The Rocky Mountain Institute (RMI) and the Department of Energy recommend the following procedures for making your current water heater more efficient:

1. Add insulation to your current tank. An R-value of 24 or higher is desirable, and most tanks come with less insulation. Wrap your tank with an insulation jacket rated above R-10 but do not cover the thermostat or drain, and on a gas heater do not obstruct the flue or airflow to the gas burner. The Rocky Mountain Institute estimates that the jacket should reduce heat loss through the walls of the tank by 25–45 percent, saving about 4–9 percent of your water heating costs. Jackets are inexpensive and can pay for themselves through energy cost savings within a few months.

2. Insulate hot water pipes wherever you can reach them, and in particular within three feet of the heater, but on gas heaters do not place insulation within 6 inches of the flue. Use the split foam insulation (looks like a hollow tube or hose made out of dense foam) found in hardware and building supply stores at a size that will completely encircle your pipe with no gaps, and tape the seam closed with acrylic tape. The more hot water pipes you can insulate, the less heat will be lost when the water is not running so you will wait less time for hot water to reach the faucet, and therefore waste less water as well as save energy.

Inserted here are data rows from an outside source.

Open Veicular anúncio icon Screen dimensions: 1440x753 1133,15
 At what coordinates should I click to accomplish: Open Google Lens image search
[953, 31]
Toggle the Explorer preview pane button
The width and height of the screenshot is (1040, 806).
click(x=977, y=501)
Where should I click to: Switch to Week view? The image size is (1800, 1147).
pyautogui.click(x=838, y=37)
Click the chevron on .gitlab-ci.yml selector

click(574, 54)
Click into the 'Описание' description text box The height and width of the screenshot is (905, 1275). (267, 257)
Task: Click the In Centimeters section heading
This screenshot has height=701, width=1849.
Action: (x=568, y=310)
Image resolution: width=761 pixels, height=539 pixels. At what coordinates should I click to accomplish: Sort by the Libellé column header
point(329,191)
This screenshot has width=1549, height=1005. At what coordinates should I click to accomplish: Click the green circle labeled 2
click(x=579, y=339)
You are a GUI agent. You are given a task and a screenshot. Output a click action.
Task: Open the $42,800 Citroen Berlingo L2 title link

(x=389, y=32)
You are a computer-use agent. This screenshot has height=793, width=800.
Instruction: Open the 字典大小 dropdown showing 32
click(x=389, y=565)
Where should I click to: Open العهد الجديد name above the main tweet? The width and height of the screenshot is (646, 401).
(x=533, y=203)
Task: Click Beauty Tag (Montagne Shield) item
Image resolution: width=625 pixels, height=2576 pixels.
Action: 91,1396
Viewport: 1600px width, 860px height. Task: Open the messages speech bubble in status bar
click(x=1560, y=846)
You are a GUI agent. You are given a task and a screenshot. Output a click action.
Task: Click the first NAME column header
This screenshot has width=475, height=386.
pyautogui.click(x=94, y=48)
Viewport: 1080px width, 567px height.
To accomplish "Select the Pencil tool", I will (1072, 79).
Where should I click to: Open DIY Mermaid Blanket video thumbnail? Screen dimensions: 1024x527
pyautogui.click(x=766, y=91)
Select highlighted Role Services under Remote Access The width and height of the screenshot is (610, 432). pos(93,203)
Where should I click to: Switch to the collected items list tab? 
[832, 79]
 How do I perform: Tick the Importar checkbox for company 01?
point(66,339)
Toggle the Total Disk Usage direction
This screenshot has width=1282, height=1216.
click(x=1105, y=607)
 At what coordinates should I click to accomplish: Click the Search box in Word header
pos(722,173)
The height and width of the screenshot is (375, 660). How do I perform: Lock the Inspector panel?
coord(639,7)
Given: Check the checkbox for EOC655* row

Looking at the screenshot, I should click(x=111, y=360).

3. Turn off the heater when you will be away for long periods of time. An electric heater is easily switched off, but a gas unit may require special procedures for shutting off and relighting the pilot so check the instructions for your unit.

4. If you have an electric hot water heater, installing a rigid board of insulation under the heater keeps heat from escaping into the floor, which the RMI estimates can save 4-9 percent of water heating energy. Gas heaters have drains and pilots on the underside which cannot be blocked by insulation.

5. If you have an electric hot water heater, install a timer on your heater to turn it off during certain times, like during the night when you are sleeping and during peak load times, saving and estimated 5 to 12 percent of water heating energy.

6. Retrofit anti-convection valves and loops to prevent heat loss through the inlet and outlet pipes. These cost under $30 and can pay for themselves within a year.

7. Reduce the temperature of your hot water. Follow the instructions for your particular unit regarding how to reach and reset the thermostat which may be located behind a control panel, necessitating for safety reasons that power to the unit be shut off at the breaker before starting. 120 to 130 degrees is sufficient to provide enough hot water for comfortable showers without the risk of scalding. For each 10-degree reduction, you can save up to 5 percent on your water heating costs. Lower temperatures will also increase the life of your heater.